Two racial justice classes reinstated at University of Florida after students protest

The University of Florida Levin College of Law reversed its decision to cancel two racial justice classes after students protested. 

Michelle Jacobs, long-time professor at the school, had requested permission to teach two courses — Critical Race Theory and Criminal Procedure: Police and Police Practices — online, as she was unable to teach in person after undergoing surgery just days before class was schedule to begin. 

The law school initially declined her request, but allowed other professors to teach online a UF Law student said in an email. According to The Gainesville Sun, Jacobs does not live in Gainesville.

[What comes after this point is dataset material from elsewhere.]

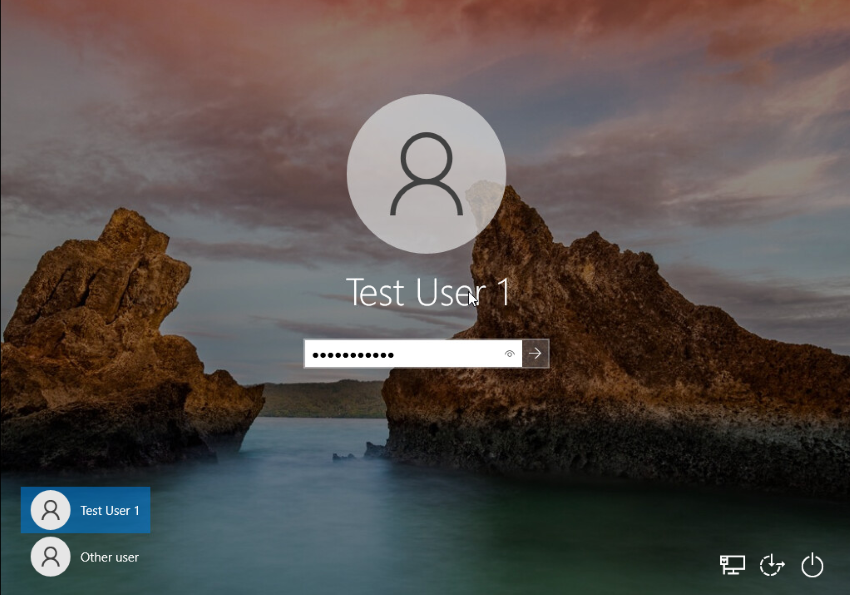
Task: Click the sign-in arrow icon
Action: [535, 353]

Instead, the Black law professor has traveled to Gainesville weekly for years to teach her classes but was unable to do that during the pandemic and given her pulmonary issues.

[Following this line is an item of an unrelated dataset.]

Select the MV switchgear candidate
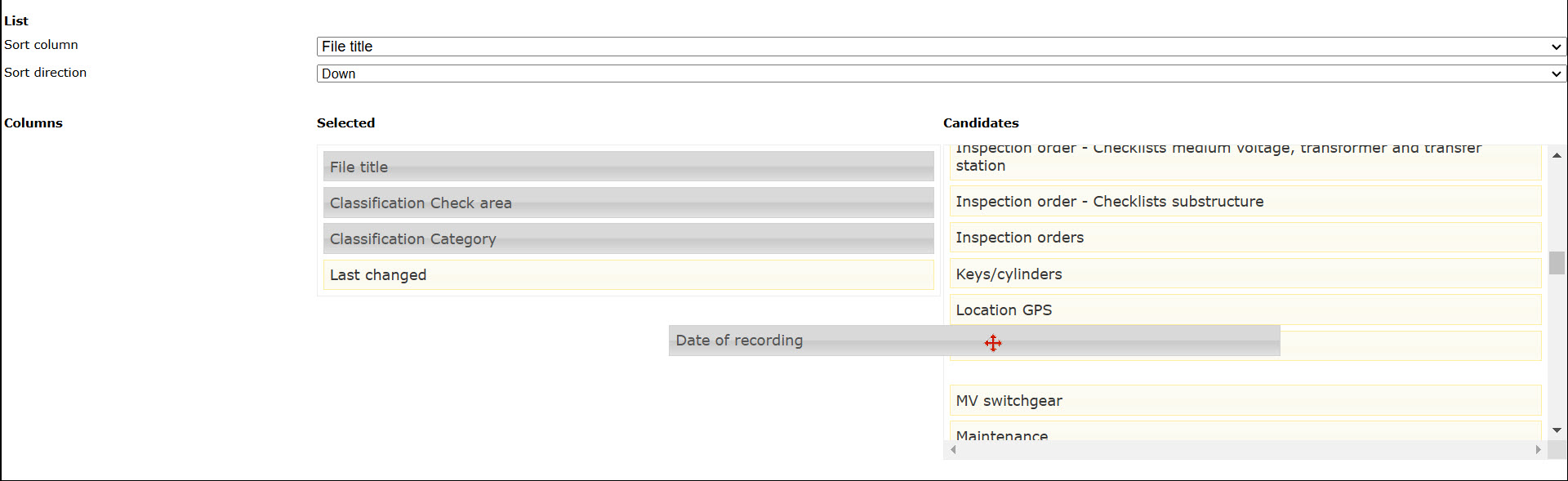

About 150 students and alumni protested the decision and wrote a letter to Dean Laura Rosenbury demanding the law school rethink its decision. 

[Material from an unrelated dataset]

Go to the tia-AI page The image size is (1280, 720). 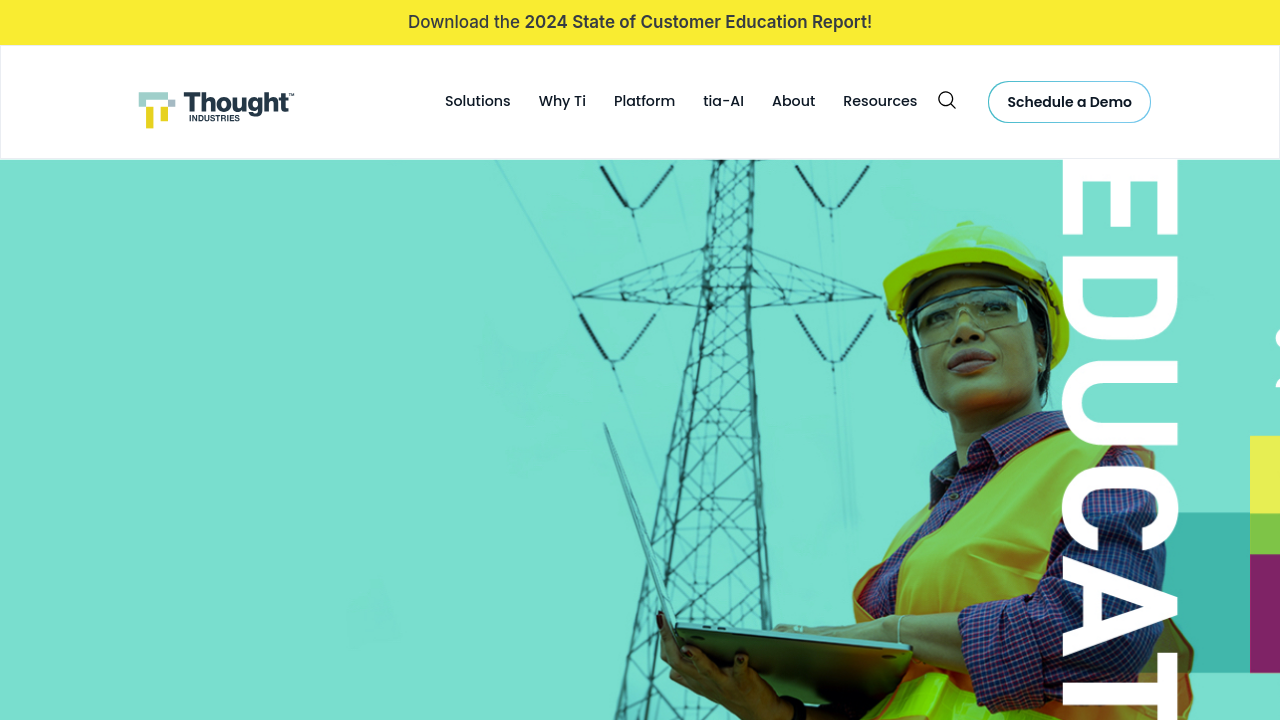(x=723, y=101)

On Aug. 30, Rosenbury sent an email to students announcing that the classes had been reinstated for the fall semester and will continue as originally planned, according to The Gainesville Sun.

“In this role, Professor Jacobs will assist the College of Law’s efforts to bolster our commitment to the Black experience and racial justice,” the email states. “Her focus will take many forms, such as the enrichment of our curriculum, development of virtual symposia, and connections with community members fighting for racial justice.”

Rosenbury said the students who signed up for the classes will be automatically re-enrolled, and Jacobs will serve an added role for the academic year as a “Racial Justice Term Professor.” 

Jacobs, a criminal law expert, said the position was brought to her without any negotiation or input about the job's work responsibilities.  She added she is excited to teach her students again, and determining how she will approach her role as Racial Justice Term Professor. 

“I wanted my students to be able to learn with me, so I accepted the discretionary appointment to this post,” she said. “As soon as I rest up from these tumultuous 10 days, I’ll look at the language and let the community know how I intend to shape this.”

One of Jacobs’ students, Shydarrius Jackson, a second year law student, said he thinks the decision to allow the courses to continue online brought a sense of accomplishment about students' efforts in the past week, though he felt the process of getting there was preventable. 

“Once we got the word, it was a relief and a sense of accomplishment for everyone that was working toward trying to get her online,” he said.

In June, UF law joined 12 other law schools statewide in creating the Florida Law Schools’ Consortium for Racial Justice, where second- and third-year law students are chosen by community organizations to research, create reports and gather data to help improve state racial justice laws.